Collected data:

*** Block opens ***

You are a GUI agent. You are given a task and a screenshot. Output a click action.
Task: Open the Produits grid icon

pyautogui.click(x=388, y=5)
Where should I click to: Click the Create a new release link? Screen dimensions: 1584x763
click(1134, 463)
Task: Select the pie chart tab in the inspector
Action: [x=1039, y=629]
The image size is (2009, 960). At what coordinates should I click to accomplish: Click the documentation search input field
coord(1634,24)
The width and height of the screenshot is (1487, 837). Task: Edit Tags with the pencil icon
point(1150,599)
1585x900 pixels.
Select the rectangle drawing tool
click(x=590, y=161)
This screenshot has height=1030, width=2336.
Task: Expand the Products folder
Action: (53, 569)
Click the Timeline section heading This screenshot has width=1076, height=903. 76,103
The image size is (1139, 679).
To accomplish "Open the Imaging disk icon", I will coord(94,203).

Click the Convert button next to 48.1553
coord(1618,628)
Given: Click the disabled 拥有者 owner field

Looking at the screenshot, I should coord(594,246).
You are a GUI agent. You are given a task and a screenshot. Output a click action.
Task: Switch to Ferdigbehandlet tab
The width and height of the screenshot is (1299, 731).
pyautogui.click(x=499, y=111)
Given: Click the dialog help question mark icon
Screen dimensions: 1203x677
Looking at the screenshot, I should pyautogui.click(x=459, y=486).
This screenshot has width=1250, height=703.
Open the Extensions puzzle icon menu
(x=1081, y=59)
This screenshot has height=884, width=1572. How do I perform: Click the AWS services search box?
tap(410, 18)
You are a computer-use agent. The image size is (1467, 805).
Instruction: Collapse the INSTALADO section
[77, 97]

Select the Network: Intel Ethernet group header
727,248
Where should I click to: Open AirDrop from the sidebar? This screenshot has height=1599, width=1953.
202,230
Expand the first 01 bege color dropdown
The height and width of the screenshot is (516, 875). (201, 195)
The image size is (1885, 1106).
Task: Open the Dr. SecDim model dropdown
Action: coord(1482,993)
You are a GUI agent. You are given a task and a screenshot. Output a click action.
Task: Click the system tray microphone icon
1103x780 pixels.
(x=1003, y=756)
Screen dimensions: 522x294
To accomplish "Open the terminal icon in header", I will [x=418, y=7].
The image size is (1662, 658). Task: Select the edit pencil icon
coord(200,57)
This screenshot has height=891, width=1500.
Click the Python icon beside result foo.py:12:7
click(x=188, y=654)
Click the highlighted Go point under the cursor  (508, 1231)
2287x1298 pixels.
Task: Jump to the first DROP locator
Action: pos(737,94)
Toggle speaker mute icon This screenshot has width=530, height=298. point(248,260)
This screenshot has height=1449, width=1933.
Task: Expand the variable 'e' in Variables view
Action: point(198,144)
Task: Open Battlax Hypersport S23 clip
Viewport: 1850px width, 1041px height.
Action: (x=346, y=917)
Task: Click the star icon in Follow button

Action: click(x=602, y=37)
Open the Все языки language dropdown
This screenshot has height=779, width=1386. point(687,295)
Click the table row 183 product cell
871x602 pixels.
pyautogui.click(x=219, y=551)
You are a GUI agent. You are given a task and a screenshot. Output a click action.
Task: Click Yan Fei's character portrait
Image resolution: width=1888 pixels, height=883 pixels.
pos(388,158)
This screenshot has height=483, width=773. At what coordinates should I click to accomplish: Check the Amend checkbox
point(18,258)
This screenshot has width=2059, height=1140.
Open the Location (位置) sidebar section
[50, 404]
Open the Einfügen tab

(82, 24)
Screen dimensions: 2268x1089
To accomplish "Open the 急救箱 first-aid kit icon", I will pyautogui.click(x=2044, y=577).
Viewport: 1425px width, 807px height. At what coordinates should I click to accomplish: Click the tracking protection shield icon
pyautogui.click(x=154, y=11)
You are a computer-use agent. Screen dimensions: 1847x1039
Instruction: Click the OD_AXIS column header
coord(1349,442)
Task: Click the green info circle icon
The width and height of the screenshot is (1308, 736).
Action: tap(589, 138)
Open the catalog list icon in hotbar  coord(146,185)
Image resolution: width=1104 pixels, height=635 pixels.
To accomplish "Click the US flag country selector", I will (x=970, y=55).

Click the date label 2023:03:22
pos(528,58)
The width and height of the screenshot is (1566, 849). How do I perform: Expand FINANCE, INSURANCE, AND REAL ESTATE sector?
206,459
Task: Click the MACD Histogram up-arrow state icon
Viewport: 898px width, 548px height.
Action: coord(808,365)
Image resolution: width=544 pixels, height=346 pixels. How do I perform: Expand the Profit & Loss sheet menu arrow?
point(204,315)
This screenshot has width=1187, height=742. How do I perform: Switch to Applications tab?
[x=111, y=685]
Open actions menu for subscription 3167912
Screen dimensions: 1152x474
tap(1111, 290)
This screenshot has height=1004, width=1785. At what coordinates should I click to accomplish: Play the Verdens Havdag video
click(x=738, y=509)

*** Block closes ***

Repeat all the entries exactly as given.

EXERCISE OUTPUT:
You are a GUI agent. You are given a task and a screenshot. Output a click action.
Task: Open the Produits grid icon

pyautogui.click(x=388, y=5)
Where should I click to: Click the Create a new release link? Screen dimensions: 1584x763
click(1134, 463)
Task: Select the pie chart tab in the inspector
Action: [x=1039, y=629]
The image size is (2009, 960). At what coordinates should I click to accomplish: Click the documentation search input field
coord(1634,24)
The width and height of the screenshot is (1487, 837). Task: Edit Tags with the pencil icon
point(1150,599)
1585x900 pixels.
Select the rectangle drawing tool
click(x=590, y=161)
This screenshot has height=1030, width=2336.
Task: Expand the Products folder
Action: (53, 569)
Click the Timeline section heading This screenshot has width=1076, height=903. 76,103
The image size is (1139, 679).
To accomplish "Open the Imaging disk icon", I will coord(94,203).

Click the Convert button next to 48.1553
coord(1618,628)
Given: Click the disabled 拥有者 owner field

Looking at the screenshot, I should coord(594,246).
You are a GUI agent. You are given a task and a screenshot. Output a click action.
Task: Switch to Ferdigbehandlet tab
The width and height of the screenshot is (1299, 731).
pyautogui.click(x=499, y=111)
Given: Click the dialog help question mark icon
Screen dimensions: 1203x677
Looking at the screenshot, I should pyautogui.click(x=459, y=486).
This screenshot has width=1250, height=703.
Open the Extensions puzzle icon menu
(x=1081, y=59)
This screenshot has height=884, width=1572. How do I perform: Click the AWS services search box?
tap(410, 18)
You are a computer-use agent. The image size is (1467, 805).
Instruction: Collapse the INSTALADO section
[77, 97]

Select the Network: Intel Ethernet group header
727,248
Where should I click to: Open AirDrop from the sidebar? This screenshot has height=1599, width=1953.
202,230
Expand the first 01 bege color dropdown
The height and width of the screenshot is (516, 875). (201, 195)
The image size is (1885, 1106).
Task: Open the Dr. SecDim model dropdown
Action: coord(1482,993)
You are a GUI agent. You are given a task and a screenshot. Output a click action.
Task: Click the system tray microphone icon
1103x780 pixels.
(x=1003, y=756)
Screen dimensions: 522x294
To accomplish "Open the terminal icon in header", I will [x=418, y=7].
The image size is (1662, 658). Task: Select the edit pencil icon
coord(200,57)
This screenshot has height=891, width=1500.
Click the Python icon beside result foo.py:12:7
click(x=188, y=654)
Click the highlighted Go point under the cursor  (508, 1231)
2287x1298 pixels.
Task: Jump to the first DROP locator
Action: pos(737,94)
Toggle speaker mute icon This screenshot has width=530, height=298. point(248,260)
This screenshot has height=1449, width=1933.
Task: Expand the variable 'e' in Variables view
Action: point(198,144)
Task: Open Battlax Hypersport S23 clip
Viewport: 1850px width, 1041px height.
Action: (x=346, y=917)
Task: Click the star icon in Follow button

Action: click(x=602, y=37)
Open the Все языки language dropdown
This screenshot has height=779, width=1386. point(687,295)
Click the table row 183 product cell
871x602 pixels.
pyautogui.click(x=219, y=551)
You are a GUI agent. You are given a task and a screenshot. Output a click action.
Task: Click Yan Fei's character portrait
Image resolution: width=1888 pixels, height=883 pixels.
pos(388,158)
This screenshot has height=483, width=773. At what coordinates should I click to accomplish: Check the Amend checkbox
point(18,258)
This screenshot has width=2059, height=1140.
Open the Location (位置) sidebar section
[50, 404]
Open the Einfügen tab

(82, 24)
Screen dimensions: 2268x1089
To accomplish "Open the 急救箱 first-aid kit icon", I will pyautogui.click(x=2044, y=577).
Viewport: 1425px width, 807px height. At what coordinates should I click to accomplish: Click the tracking protection shield icon
pyautogui.click(x=154, y=11)
You are a computer-use agent. Screen dimensions: 1847x1039
Instruction: Click the OD_AXIS column header
coord(1349,442)
Task: Click the green info circle icon
The width and height of the screenshot is (1308, 736).
Action: tap(589, 138)
Open the catalog list icon in hotbar  coord(146,185)
Image resolution: width=1104 pixels, height=635 pixels.
To accomplish "Click the US flag country selector", I will (x=970, y=55).

Click the date label 2023:03:22
pos(528,58)
The width and height of the screenshot is (1566, 849). How do I perform: Expand FINANCE, INSURANCE, AND REAL ESTATE sector?
206,459
Task: Click the MACD Histogram up-arrow state icon
Viewport: 898px width, 548px height.
Action: coord(808,365)
Image resolution: width=544 pixels, height=346 pixels. How do I perform: Expand the Profit & Loss sheet menu arrow?
point(204,315)
This screenshot has width=1187, height=742. How do I perform: Switch to Applications tab?
[x=111, y=685]
Open actions menu for subscription 3167912
Screen dimensions: 1152x474
tap(1111, 290)
This screenshot has height=1004, width=1785. At what coordinates should I click to accomplish: Play the Verdens Havdag video
click(x=738, y=509)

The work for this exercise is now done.